In our study, cull cows were selected and collected in farms. Their characteristics before the finishing period (body condition score) and their history (growth, reproductive performance, diets, fat lipomobilization, sanitary events, …) were highly variable. Although this information was collected (survey), its variability was too high to take it into consideration in our statistical analysis (clustering). This could have interfered in our analyses. Indeed, Apple et al. [
39] have observed a linear relationship between the body condition score and the fat composition in the carcass of cull cows. Furthermore, it is well known in younger animals (heifers and steers) that the characteristics of the growth period (compensatory growth for instance) impact the effects of the finishing periods on the carcass composition and the meat quality (subcutaneous fat, IMF content, and tenderness) [
40,
41]. For that reason, often the growth period and the body condition scores are considered when animals are allocated to the experimental treatments in trials dealing with the effect of finishing practices on meat quality of heifers and steers. Thus, it could be interesting to perform another experiment taking into account those factors in order to study the effect of the interaction between the history of the cow before culling and the finishing practices on carcass and meat quality traits.

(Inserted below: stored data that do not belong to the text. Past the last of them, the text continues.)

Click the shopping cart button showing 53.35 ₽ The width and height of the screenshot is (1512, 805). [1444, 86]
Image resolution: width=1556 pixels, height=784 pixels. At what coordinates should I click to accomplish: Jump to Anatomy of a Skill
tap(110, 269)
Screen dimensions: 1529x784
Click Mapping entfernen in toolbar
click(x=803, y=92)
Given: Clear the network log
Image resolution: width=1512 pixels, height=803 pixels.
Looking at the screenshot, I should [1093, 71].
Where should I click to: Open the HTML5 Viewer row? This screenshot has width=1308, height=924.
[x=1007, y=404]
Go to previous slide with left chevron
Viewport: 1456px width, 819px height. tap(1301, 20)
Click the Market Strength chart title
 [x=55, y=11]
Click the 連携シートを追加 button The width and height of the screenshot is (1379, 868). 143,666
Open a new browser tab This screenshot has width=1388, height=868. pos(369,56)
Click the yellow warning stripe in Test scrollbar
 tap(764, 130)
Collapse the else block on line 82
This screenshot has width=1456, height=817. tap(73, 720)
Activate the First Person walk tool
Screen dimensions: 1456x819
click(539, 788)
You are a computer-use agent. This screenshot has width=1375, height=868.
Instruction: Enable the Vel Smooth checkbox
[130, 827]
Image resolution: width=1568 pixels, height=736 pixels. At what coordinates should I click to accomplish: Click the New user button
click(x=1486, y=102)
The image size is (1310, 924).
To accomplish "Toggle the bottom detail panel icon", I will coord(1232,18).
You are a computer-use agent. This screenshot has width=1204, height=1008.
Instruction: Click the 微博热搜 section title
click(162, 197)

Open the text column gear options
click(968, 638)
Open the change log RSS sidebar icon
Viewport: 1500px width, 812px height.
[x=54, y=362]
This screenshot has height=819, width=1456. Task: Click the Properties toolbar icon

By exploring the differences between muscular and dairy lines within a local breed, our study gives new insights into the effect of animal type on meat quality. Our study is original because it considered the interaction between animal type and finishing practices at farm scale on the meat quality of cull beef cows. Finishing practices have less effect than animal type on RA and LT meat properties. Their effects also differed according to muscle type (RA or LT) and cull cows types on muscle composition. The effects observed on meat quality are directly related to farmers’ practices and provide new advice and modifications in culled cows finishing practices to improve meat quality. As we only performed sensory analyses on RA muscle, we can only suppose that those differences might have effects on sensory attributes among muscles. It could be interesting to study other muscles to assess whether the effects of the animal type and finishing practices are similar regardless of the muscles considered. Moreover, to enhance characterization of animal types, it could be interesting to create animal clusters including genetic indices (e.g., suckling ability index) as a replacement for qualitative information from farmer surveys. It could also be interesting to increase the number of animals using a multifactorial approach, to study the effect of the overall farm management of cows on carcass and meat quality traits. This means studying the interaction between the practices before culling (sanitary problems, compensatory growth, feeding system, etc.), the animal characteristics at the beginning of the finishing period (e.g., body condition score), the animal type (as observed in our study) and the finishing practices. This interaction could partially explain the lack of effects observed among clusters (IMF content for instance among finishing clusters).